The program was intended to teach the group of scholarship winners the complete ins and outs of the hotel business. They would start in the laundry room and work their way up from there.

Tippett still remembers sitting in the office of Conrad Hilton with seven other European scholarship winners. It was a brief meeting, no more than 15 minutes, but Tippett still remembers what Hilton said to him after shaking his hand: “Mr. Tippett, you’re a young man. Your performance record follows you all of your life.”

It was a piece of advice Tippett would not forget.

Shortly after that meeting, Tippett came to Glacier Park Lodge in 1950 as its front desk manager, intending to stay for a summer and then head back to London to work at the Hilton property there.

But Tippett decided to stay one more summer, and one more after that, and yet another, until 60 years later, Tippett sits in a room covered in memories.

In his years here, Tippett has seen ownership of Glacier Park Inc. and its hotels change hands four times. As in 1960, a Tucson, Ariz., mayor named Don Hummel bought the operation and put Tippett in charge of the Many Glacier Hotel, a job he would have for the next 25 years.

Tippett spent a week in the hotel by himself and decided that the walls were paper thin, it got too cold at night, and only half of the rooms faced Swiftcurrent Lake, meaning the other half’s guests would check in already slightly disappointed.

“How the hell are you going to please all these people?” he asked himself.

The answer came a year later, when, after an aggressive recruiting campaign at universities across the country, Tippett hired a staff of fresh-faced, enthusiastic college students looking to make a buck in the idyllic surroundings of Glacier.

He recruited based on major: accounting students handling cash and working the front desk, culinary students in the kitchen and history majors giving the bus tours. But Tippett also made the unusual move of seeking out music and drama majors to fill staffs of waiters, busers and bellhops.

While they worked eight-hour hotel jobs, they infused the Many Glacier experience with the ethereal levity of show tunes and hootenannies and made Many Glacier Hotel a one-of-a-kind summer experience. The wait staff would sing to their guests as they ate. The bellhops, clad in lederhosen, would run out to greet arriving tourists and sing as they took their bags.

“No one got off the bus without being serenaded,” Tippett said. “The guests were thrilled to bits with what they saw.”

Behind the scenes, too, Tippett trained his employees with the old-school discipline he had learned from Westminster and from Conrad Hilton himself. On his desk, Tippett has the picture of a young man he recruited off the streets of Los Angeles, which he did after Hummel told him he wanted every portion of the country to be represented at Glacier.

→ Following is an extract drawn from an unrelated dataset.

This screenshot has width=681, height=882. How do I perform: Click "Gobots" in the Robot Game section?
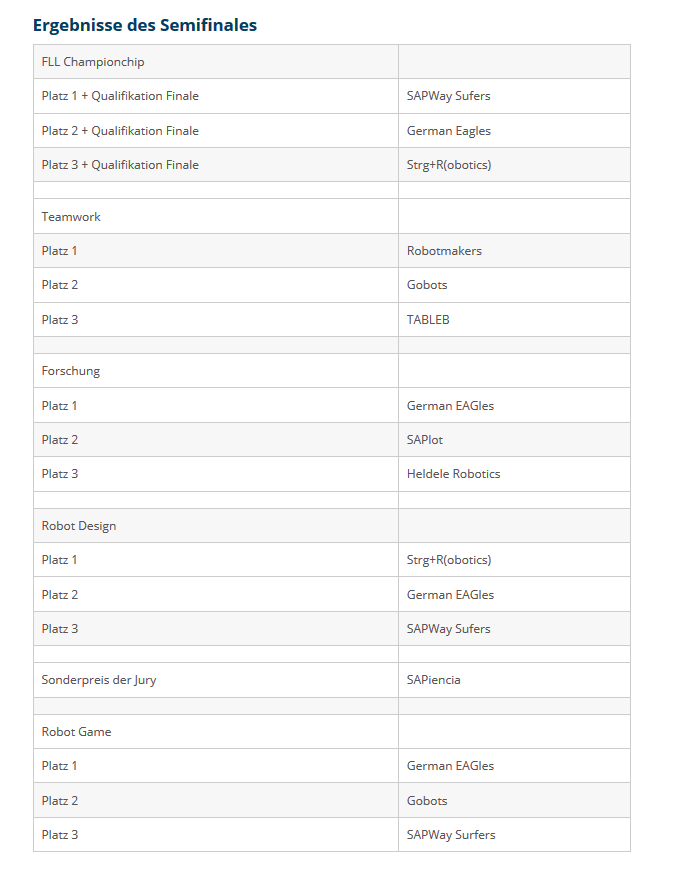(427, 801)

The young man knew nothing about the national parks, and didn’t even know where Montana was, Tippett said.

“What do you like to do?” Tippett asked him.

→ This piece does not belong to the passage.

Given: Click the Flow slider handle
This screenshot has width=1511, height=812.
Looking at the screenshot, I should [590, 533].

“I like money,” he replied.

That summer, Tippett had him work the front desk as a cashier, and soon entrusted him to run the hotel’s employee bank. They still keep in touch, and the young man he found on the streets now works in the finance department of a university in California.

What started as a way to keep guests satisfied turned into a now bygone golden age of service and entertainment at Many Glacier Hotel. Officially, Tippett is retired now, but he comes back to Glacier every summer, where he lives in a tiny cottage near the entrance of Glacier Park Lodge. The immaculate display of flower beds surrounding the house are all his work.

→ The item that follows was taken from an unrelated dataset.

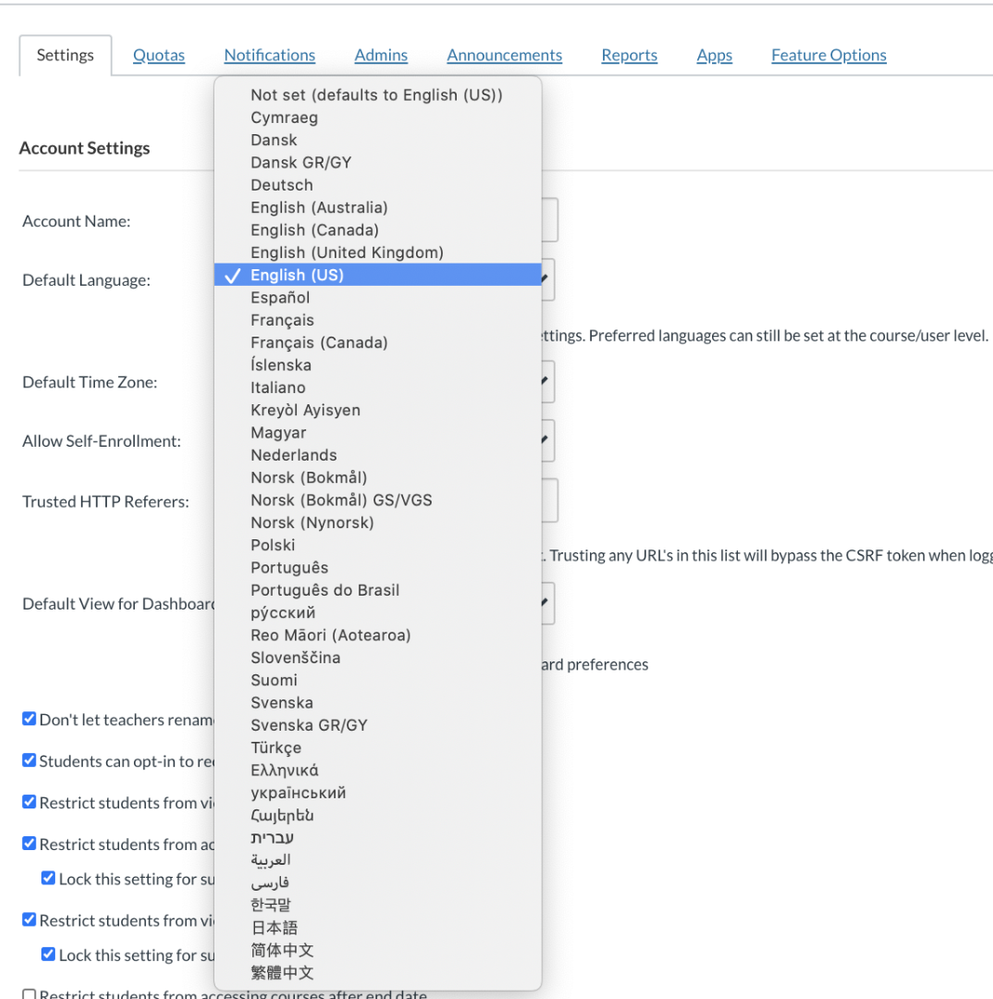This screenshot has width=993, height=999.
Task: Switch to the Notifications tab
Action: click(x=269, y=55)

Tippett took over operation of the mailroom because “it was such a bloody mess.” His management of mail may not be as glamorous as his tenure with the Many Glacier Hotel, but he still applies his indefatigable work ethic into just about every job he’s had since then. He can still be found cleaning a bathroom, washing a floor or scrubbing a dish every now and then.

After what was originally thought to be a one-season stint at Glacier turned into 60 years, Tippett’s plans of working his way up in the Hilton company didn’t develop as he had planned. But Conrad Hilton’s advice to young Tippett must have stuck anyway, because Ian Tippett’s performance record doesn’t just follow him, it’s etched into Glacier’s history.

He’s ready to put in another 20 years.